Futaba Fasst vs Spektrum radio link

[3Disaster]

When I used to race (r/c cars) we had one race where everyone was either using a Spektrum or a Fasst. No problems what so ever there were 5 Fassts and 6 Spektrums. I had a Spektrum
Mike

[NormS]

This thread was started by a question concerning spread spectrum (SS) technology, so I thought I would take a stab at answering the original post. Disclaimer: I’m not a spread spectrum expert but I am an engineer with an RF, networking and embedded system design background, and I’ve done some research on the entire SS thing. What follows is my own opinion and interpretation of the marketing information from the different companies and some info I’ve gleaned from various SS-dedicated sites and whitepapers. Also, I own a Futaba transmitter, but I'm not a Futaba bigot; JR, Hitec, etc. are all great transmitters.

As I understand it, Futaba’s FASST is a pure frequency hopping spread spectrum system (FHSS) with no feedback from the receiver to the transmitter. Spektrum’s DSM is a direct sequence spread spectrum system (DSSS) that uses receiver feedback at power up to select a pair of clean channels. I believe that DSSS is technically a better approach then FHSS because it has lower latencies and supports higher bandwidths, but it’s a lot more complicated and more prone to multipath problems. FHSS is easier and cheaper and usually transmits at higher power levels; it works well enough for RC requirements. FYI, I think XPS is a hybrid frequency agile DSSS system that uses one frequency until the receiver’s bit error rate hits a limit, at which point they both hop to another pre-determined frequency.

SOURCE DATA -
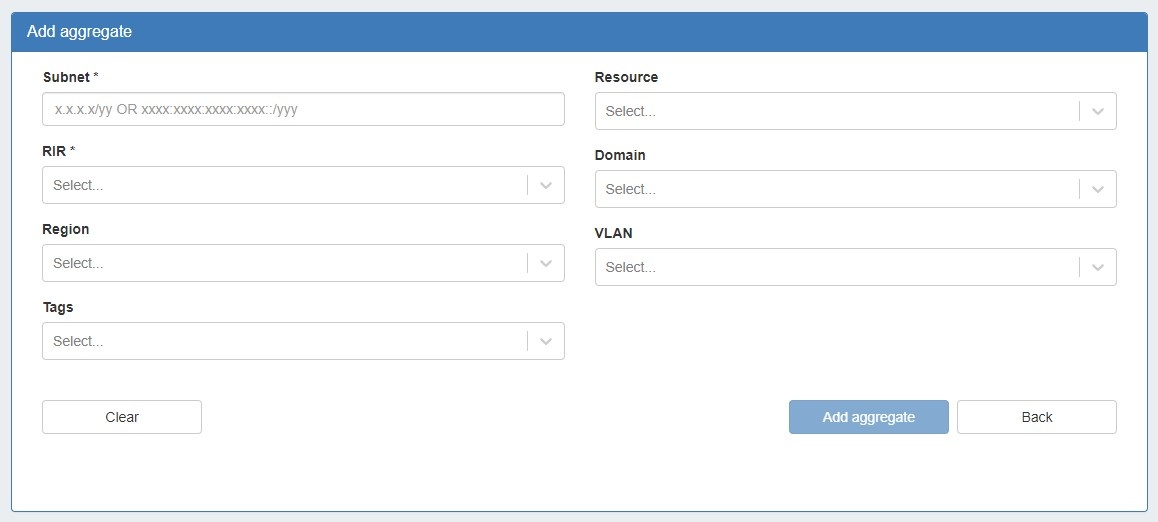Click the chevron arrow in Domain field

[x=1098, y=189]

WRITTEN TASKS -
**a)** Return, verbatim, the passage of the radio link thread from "Futaba Fasst vs" up to and including "all great transmitters.".
**b)** In the radio link thread, what does Spektrum's DSM use receiver feedback at power up to do?

OUTPUTS -
**a)**
Futaba Fasst vs Spektrum radio link

[3Disaster]

When I used to race (r/c cars) we had one race where everyone was either using a Spektrum or a Fasst. No problems what so ever there were 5 Fassts and 6 Spektrums. I had a Spektrum
Mike

[NormS]

This thread was started by a question concerning spread spectrum (SS) technology, so I thought I would take a stab at answering the original post. Disclaimer: I’m not a spread spectrum expert but I am an engineer with an RF, networking and embedded system design background, and I’ve done some research on the entire SS thing. What follows is my own opinion and interpretation of the marketing information from the different companies and some info I’ve gleaned from various SS-dedicated sites and whitepapers. Also, I own a Futaba transmitter, but I'm not a Futaba bigot; JR, Hitec, etc. are all great transmitters.

**b)** It uses receiver feedback at power up to select a pair of clean channels.